I pick at my skin when I’m anxious, which is the rule rather than the exception. Particular things trigger it: running late, leaving the house, running late because I was afraid to leave the house, crowds, phone calls, being called into meetings, stepping away from my desk, the IRS, my husband going on an airplane, walking under scaffolding, deadlines, haircuts, being handed a baby, narrow lanes of highway traffic, and more, so much more. But also nothing. The panic just strikes from nowhere, like a yowling, feral cat with a stepped-on tail. My heart hammers and my throat closes and I suppose the only thing I can think to do is sink my nail into my skin and dig until I’m flinching and distracted.

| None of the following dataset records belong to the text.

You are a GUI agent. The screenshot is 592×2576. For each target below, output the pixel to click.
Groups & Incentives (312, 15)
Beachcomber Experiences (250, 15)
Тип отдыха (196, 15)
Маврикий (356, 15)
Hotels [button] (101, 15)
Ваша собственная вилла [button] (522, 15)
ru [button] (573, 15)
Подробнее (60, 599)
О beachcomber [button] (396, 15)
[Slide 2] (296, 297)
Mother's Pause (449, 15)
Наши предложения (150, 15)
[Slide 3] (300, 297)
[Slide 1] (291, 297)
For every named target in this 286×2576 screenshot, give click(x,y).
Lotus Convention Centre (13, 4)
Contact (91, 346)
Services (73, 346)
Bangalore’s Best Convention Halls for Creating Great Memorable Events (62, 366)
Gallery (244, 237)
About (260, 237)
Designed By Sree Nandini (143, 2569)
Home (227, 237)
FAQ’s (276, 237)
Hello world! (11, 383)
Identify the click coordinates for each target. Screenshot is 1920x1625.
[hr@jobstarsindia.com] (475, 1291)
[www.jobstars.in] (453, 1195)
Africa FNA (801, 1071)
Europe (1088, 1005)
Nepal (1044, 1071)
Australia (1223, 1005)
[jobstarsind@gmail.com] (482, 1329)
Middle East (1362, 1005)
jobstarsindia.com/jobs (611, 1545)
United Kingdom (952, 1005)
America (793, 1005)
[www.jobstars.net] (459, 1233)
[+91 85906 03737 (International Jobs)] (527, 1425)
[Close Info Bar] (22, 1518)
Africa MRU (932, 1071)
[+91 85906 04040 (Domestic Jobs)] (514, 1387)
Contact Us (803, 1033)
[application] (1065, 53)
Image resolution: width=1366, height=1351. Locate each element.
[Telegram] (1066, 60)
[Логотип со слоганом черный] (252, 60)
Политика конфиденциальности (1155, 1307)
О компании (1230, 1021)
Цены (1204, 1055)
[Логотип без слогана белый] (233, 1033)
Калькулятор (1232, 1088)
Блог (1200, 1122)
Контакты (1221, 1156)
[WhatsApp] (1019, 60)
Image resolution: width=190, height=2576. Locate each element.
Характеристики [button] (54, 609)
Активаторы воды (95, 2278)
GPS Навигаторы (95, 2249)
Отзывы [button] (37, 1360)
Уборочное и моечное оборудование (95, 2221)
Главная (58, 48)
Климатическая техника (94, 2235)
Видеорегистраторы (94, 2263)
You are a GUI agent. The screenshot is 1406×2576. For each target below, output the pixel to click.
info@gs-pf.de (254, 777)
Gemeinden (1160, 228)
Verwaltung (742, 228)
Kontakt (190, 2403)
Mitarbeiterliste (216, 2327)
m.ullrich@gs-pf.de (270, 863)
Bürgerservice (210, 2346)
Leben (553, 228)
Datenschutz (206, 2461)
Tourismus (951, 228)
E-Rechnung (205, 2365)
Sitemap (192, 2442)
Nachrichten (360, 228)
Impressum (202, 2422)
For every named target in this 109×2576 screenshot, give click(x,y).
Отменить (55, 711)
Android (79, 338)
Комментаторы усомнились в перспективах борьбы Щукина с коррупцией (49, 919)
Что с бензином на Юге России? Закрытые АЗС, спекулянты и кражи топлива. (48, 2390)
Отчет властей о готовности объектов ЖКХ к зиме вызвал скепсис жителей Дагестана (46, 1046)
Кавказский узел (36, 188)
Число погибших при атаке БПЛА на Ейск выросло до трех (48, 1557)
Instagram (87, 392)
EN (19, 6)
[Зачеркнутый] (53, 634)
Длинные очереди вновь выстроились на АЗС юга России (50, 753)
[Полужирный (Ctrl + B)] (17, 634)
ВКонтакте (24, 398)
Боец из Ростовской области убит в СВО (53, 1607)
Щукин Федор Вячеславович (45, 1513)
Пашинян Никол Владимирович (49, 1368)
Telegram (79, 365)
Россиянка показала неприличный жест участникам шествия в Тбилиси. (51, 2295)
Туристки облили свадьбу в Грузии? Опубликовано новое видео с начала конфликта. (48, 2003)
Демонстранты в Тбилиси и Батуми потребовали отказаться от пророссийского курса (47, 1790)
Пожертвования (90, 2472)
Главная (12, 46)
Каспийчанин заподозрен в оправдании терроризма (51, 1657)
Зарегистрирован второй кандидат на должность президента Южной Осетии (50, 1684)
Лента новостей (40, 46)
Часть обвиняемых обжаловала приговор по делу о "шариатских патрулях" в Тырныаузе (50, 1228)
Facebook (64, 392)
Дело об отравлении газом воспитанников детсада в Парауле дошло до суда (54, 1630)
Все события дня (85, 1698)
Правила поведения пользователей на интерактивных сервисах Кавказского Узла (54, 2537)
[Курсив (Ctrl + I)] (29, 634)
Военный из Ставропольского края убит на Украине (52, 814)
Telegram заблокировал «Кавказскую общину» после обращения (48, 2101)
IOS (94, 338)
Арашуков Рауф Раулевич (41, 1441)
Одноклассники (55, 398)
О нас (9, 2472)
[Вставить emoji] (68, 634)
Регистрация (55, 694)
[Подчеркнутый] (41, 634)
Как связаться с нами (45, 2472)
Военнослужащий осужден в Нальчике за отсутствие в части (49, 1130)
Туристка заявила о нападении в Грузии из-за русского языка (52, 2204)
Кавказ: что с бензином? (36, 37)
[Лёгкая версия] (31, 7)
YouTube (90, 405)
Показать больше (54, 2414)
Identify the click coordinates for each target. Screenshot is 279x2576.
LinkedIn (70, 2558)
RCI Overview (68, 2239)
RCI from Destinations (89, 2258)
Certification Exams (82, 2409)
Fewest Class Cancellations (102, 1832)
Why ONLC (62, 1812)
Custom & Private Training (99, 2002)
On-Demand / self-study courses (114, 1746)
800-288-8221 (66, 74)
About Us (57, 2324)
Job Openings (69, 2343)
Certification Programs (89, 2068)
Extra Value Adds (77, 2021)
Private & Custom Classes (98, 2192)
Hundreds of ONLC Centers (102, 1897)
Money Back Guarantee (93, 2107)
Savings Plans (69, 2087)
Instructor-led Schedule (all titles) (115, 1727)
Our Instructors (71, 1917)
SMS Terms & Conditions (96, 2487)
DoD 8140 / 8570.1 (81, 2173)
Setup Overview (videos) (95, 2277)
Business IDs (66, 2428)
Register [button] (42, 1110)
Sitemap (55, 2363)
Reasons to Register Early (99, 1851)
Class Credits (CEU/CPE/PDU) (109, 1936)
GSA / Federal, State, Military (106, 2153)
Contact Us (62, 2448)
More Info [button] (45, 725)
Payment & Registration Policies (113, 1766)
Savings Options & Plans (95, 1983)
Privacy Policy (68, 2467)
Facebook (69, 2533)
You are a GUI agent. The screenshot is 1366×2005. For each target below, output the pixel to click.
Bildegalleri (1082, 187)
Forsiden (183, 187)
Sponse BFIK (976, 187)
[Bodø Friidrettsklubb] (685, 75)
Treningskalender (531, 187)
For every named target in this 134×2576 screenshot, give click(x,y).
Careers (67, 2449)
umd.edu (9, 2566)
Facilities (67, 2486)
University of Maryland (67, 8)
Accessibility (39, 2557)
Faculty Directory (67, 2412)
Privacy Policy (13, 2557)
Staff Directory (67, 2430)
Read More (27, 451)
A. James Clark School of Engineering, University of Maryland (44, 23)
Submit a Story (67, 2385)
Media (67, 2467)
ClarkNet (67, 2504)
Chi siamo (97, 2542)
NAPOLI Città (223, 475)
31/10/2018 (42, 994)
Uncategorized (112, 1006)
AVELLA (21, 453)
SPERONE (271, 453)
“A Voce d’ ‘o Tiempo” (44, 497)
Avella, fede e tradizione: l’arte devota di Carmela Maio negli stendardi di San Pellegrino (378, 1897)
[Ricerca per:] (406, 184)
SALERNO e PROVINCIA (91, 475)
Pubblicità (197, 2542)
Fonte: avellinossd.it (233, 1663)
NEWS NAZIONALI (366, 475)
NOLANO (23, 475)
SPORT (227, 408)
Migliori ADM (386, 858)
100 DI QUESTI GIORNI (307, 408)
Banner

It could be worse—I know this all too well—but it’s not good and I’m trying to find a better way to be. Talking helps. I’ve come to understand that over the past few years as I’ve gotten less and less apologetic and infinitely louder about the fact that I’m not OK, and that I’m OK with that. It seems to relieve the pressure not just for me, but for the other people, loved and strangers, I see walking around with their jaws tight, lips bitten and fists balled. The more we can say the words, let them dissolve into the air around us, the less we have to draw our own blood, inflict misery on our own brains and stomachs and skins in order to hide the pain we’re in.

So I’m typing these things out into the world in the hope that anyone who needs to read them can stop and unclench just a little bit. There may be a little bit of blood on my keyboard and on the hand I’m reaching out, but it’s here if you need to hold onto it for a little while.